Laura Roop, an assistant professor of practice at the Pitt School of Education, serves on the Falk School board. She credits Suzik for creating the conditions where faculty, staff, and students could prosper, even amid the tumultuous times of a pandemic and uprisings over racial injustice.
“He is meticulously detail-oriented but also has a sense of joy and play, and loves to `geek out’ on history, particularly the history of progressive education,” says Roop. “He is deeply kind and ethical, and he cares about and remembers details about all the people he engages with, from specific children and their families to co-workers to community members and faculty colleagues.”
Looking Ahead to the Transition
Suzik will continue serving as director of the Falk School through June 30.

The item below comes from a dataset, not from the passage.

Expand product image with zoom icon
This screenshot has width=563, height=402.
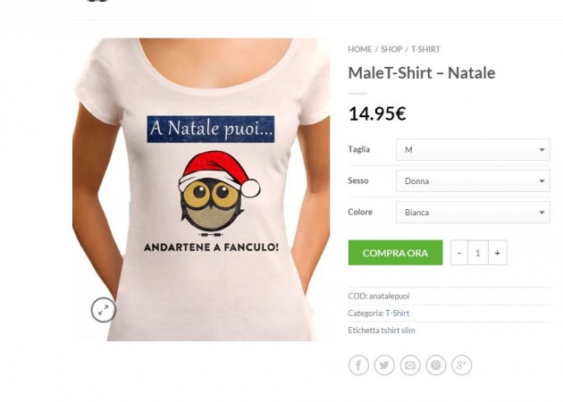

In the meantime, the school will work to ensure a smooth transition in leadership, according to school officials.
Valerie Kinloch, the Renée and Richard Goldman Dean of the Pitt School of Education, serves as chair of the Falk School board. She said that “being a witness to his leadership of Falk School and to his generous spirit makes his departure bittersweet.”
“Jeff is not only invested in progressive education and its potential for imaginative teaching and learning, but he is also fully committed to students, staff, and families,” says Kinloch. “While I will miss having him here, I am thrilled by the wonderful work that lies ahead for him. During the upcoming days, weeks, and months ahead, I will be in communication with members of the Falk community to ensure a smooth transition and to begin planning next steps insofar as upcoming leadership changes. For now, congratulations to Jeff!”
Prior to joining the Falk School, Suzik worked as head of school for the Mounds Park Academy in St. Paul, Minnesota. Before that, he held leadership positions at private schools in St. Louis, Missouri and Pittsburgh.
Suzik earned his PhD in history from Carnegie Mellon University and first worked as a history and social studies teacher at the Shady Side Academy in Pittsburgh.
Now, Suzik is poised to begin his next adventure. A native of Michigan, Suzik will be returning to his home state for his new job at Cranbrook Schools.
“This move to Cranbrook Schools will provide me with unparalleled opportunities for personal and professional growth and challenge,” says Suzik. “It is, in many respects, a community of learners kindred to Falk’s, and I know that that bodes well for the connections and contributions I hope to make in my time there. That said, I will always appreciate and never forget the incredible bonds I’ve made here at our school and in the School of Education more broadly.”
“I am really going to miss our little gray building on top of the hill,” he added.
Lewis Long, the parent of two children enrolled in the Falk School, says she will greatly miss Suzik’s guiding presence at the school.
The day will soon come when she no longer sees him in front of the school for the afternoon dismissal. Yet, she knows that the Falk School will continue to be successful thanks to its strong foundation.
“As much as it is bittersweet to see him go, he’s been a steward of something much bigger than him. Any institution is larger and longer than any one leader. The Falk School will continue to be a progressive, forward-thinking institution for years to come,” reflects Lewis Long.